## Excerpt provided
▽

Vereshchuk said Russia’s actions are “a deliberate manipulation.” “Instead of spending time on eight pages on letters, just open the corridor,” she said.

Russia and Ukraine have traded blame for the failure to open such corridors in recent weeks. Mizintsev, without providing evidence, said that Ukrainian “bandits”, “neo-Nazis” and nationalists had engaged in “mass terror” and gone on a killing spree in the city, adding that Russia was not using heavy weapons in Mariupol. He said Russia had evacuated 59,304 people out of the city but that 130,000 civilians remained as effective hostages there. He said 330,686 people had been evacuated from Ukraine by Russia since the start of the “operation”.

The Mariupol city council said on its Telegram channel late on Saturday that several thousand residents had been “deported” to Russia over the past week.”

“What I saw, I hope no one will ever see,” said Greece’s consul general in Mariupol, Manolis Androulakis, who arrived home on Sunday after a four-day journey since escaping the siege, the last European diplomat to leave the city. “Mariupol will become part of a list of cities that were completely destroyed by war; I don’t need to name them: they are Guernica, Coventry, Aleppo, Grozny, Leningrad.”

△

## Entries shown
▽

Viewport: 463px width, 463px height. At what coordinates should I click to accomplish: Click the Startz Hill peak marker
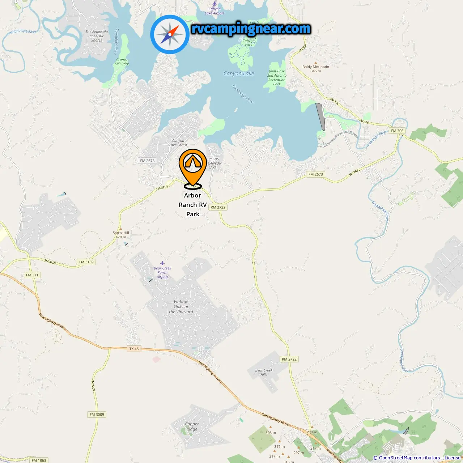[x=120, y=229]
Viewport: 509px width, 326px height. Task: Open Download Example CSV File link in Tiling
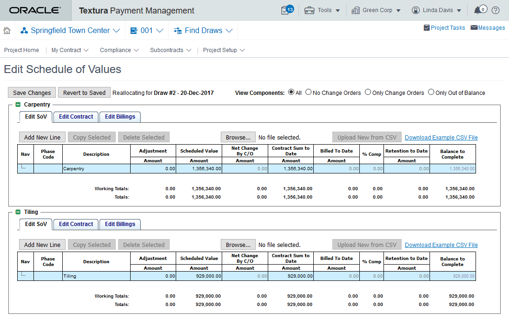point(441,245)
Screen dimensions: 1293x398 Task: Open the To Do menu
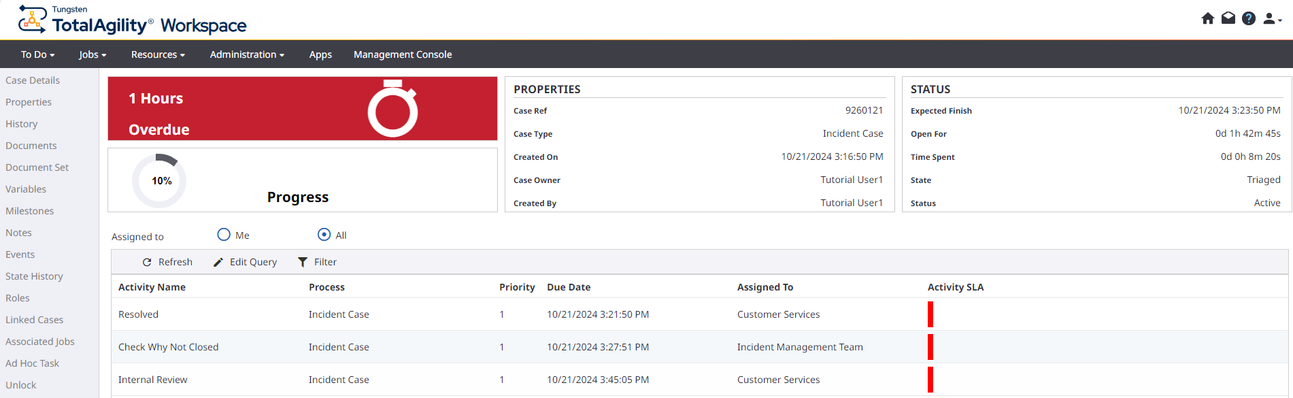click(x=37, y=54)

△
▽

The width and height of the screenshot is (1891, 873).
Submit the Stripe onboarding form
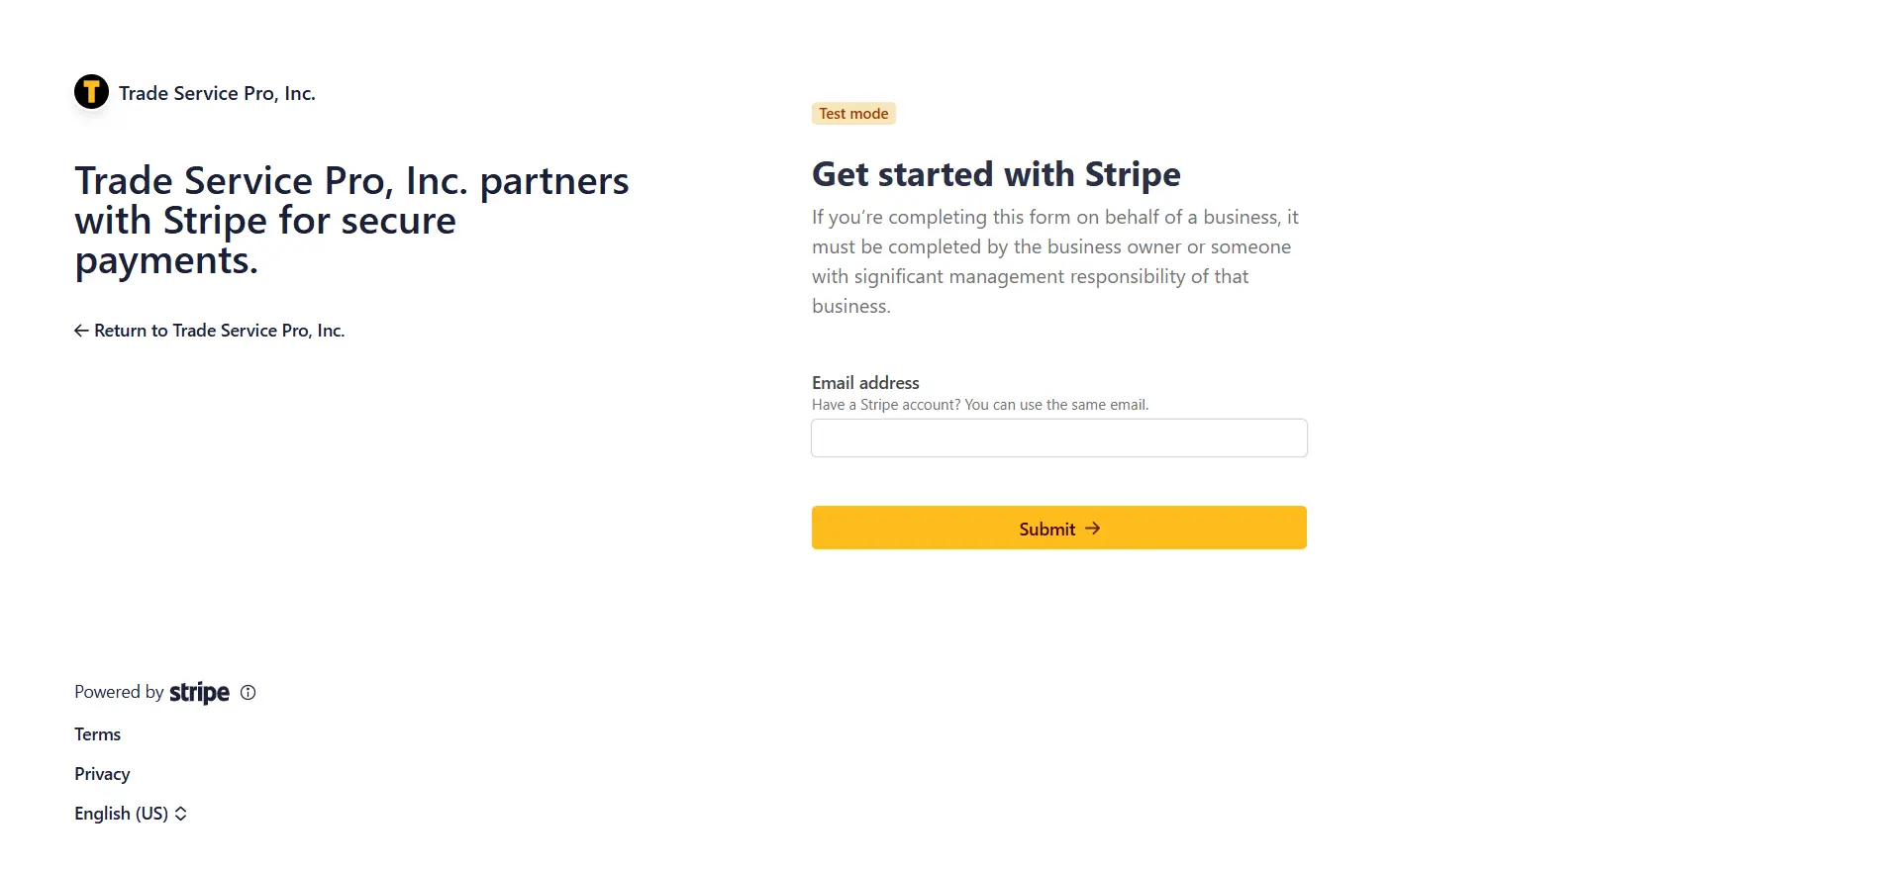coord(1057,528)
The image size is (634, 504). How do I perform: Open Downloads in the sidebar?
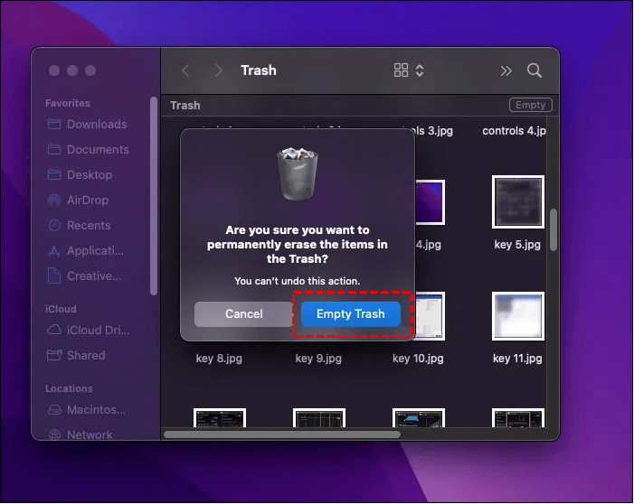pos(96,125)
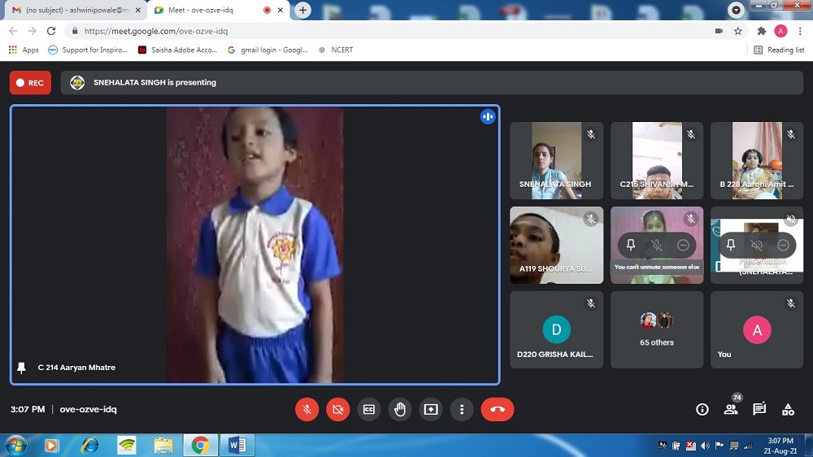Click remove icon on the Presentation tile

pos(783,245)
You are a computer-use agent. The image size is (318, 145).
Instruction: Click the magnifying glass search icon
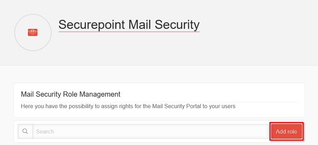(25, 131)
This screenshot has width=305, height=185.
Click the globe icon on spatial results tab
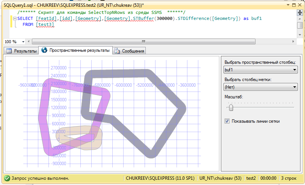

△
▽

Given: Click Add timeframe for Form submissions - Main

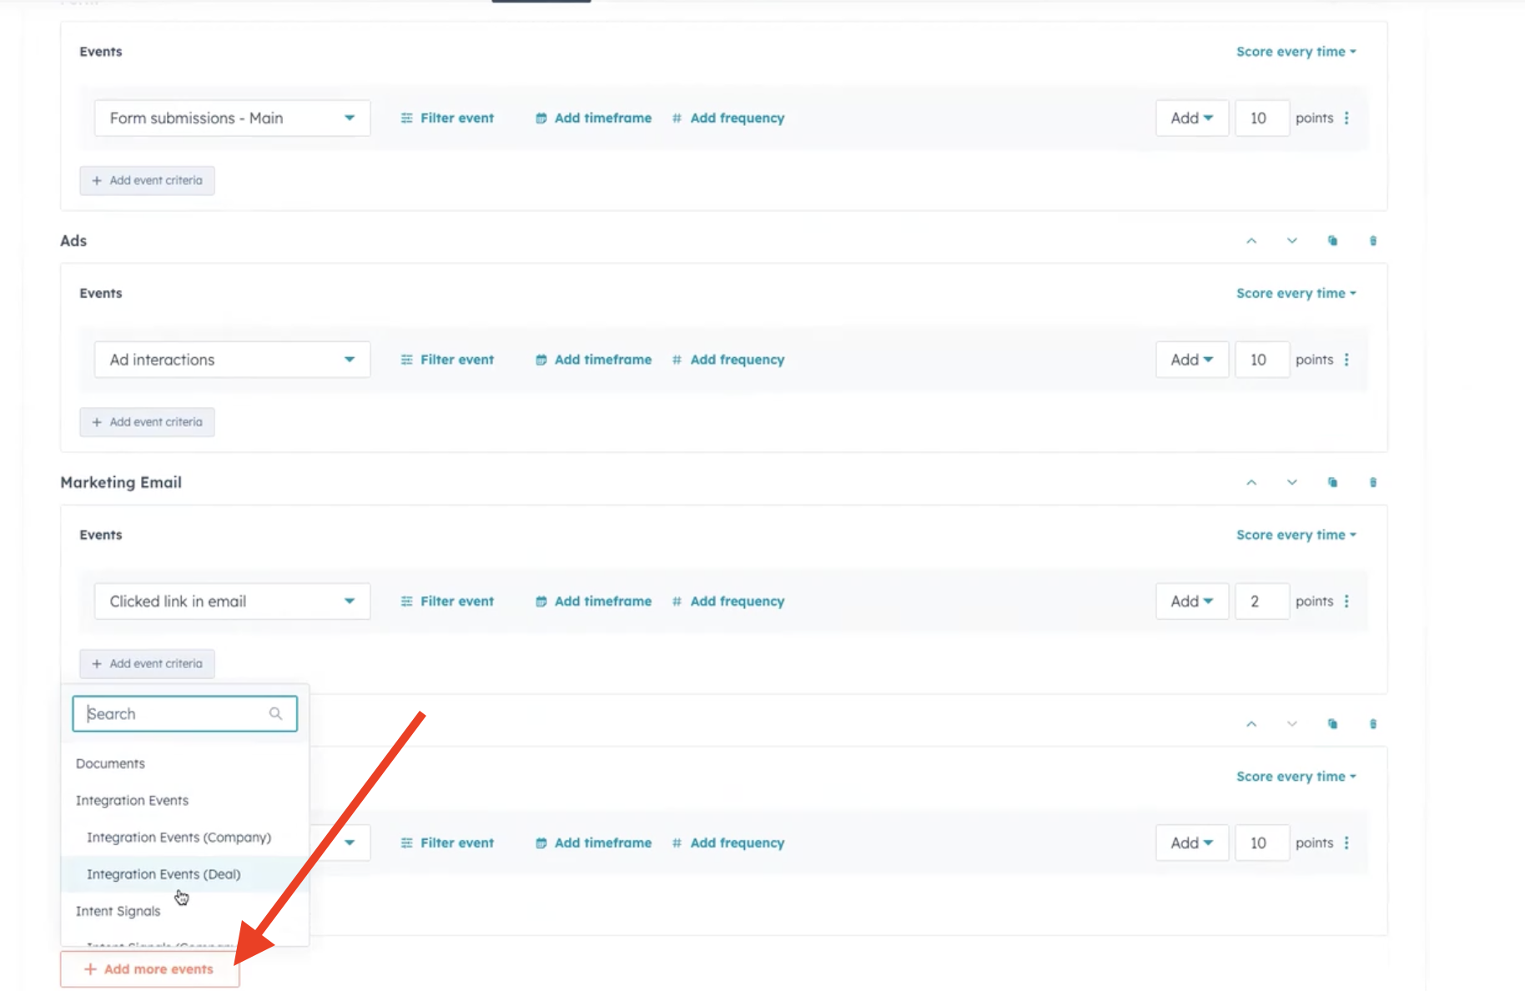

△

## Requests
• 1. According to the excerpt about Mariupol, how many civilians did Mizintsev say remained in the city?
• 2. Pick up the excerpt about Mariupol after its last sentence and continue it.

## Answers per task
• 1. 130,000 civilians.

• 2.
(The probability is that the people taken to Russia  may have been “deported” to re-education camps, whence they will later be produced, broken by torture and “reprogramming” to support the story Putin wants the world to hear: it is interesting that the first city which Russia has been able truly to take over has had people removed from it. Presumably had Kyiv fallen as soon as Putin expected it to, the same would have happened. Putin is claiming that the strikes and destruction are the actions of the “neo-Nazis” whom he claims have taken over Ukraine.)

Kyiv and elsewhere.

In an intelligence update on Monday, Britain’s Ministry of Defence said Russia’s assault on Kyiv was stalled. Heavy fighting was continuing near Hostomel, a suburb in an area to the northwest where Russia’s advance has largely been halted since the war’s first hours on Feb. 24.

“Forces advancing from the direction of Hostomel to the northwest have been repulsed by fierce Ukrainian resistance.”

Russia calls the war, the biggest attack on a European state since World War Two, a “special military operation” to disarm Ukraine and protect it from “Nazis”. The West describes this as a false pretext for an unprovoked war of aggression to subdue a country President Vladimir Putin describes as illegitimate.

While suburbs of Kyiv in the path of Russia’s advance have been reduced to rubble, defenders have managed to prevent the capital from coming under a full-scale assault. However, it has been subjected to deadly shelling and missile strikes nightly. In the latest, authorities said at least eight people were killed by shelling that destroyed a shopping centre.

Apart from Mariupol, the eastern cities of Kharkiv, Sumy and Chernihiv have been hardest hit by Russia’s tactic of flattening urban areas with artillery. Kharkiv Mayor Igor Terekhov said in televised comments that hundreds of buildings, many of them residential, have been destroyed in the country’s second largest city.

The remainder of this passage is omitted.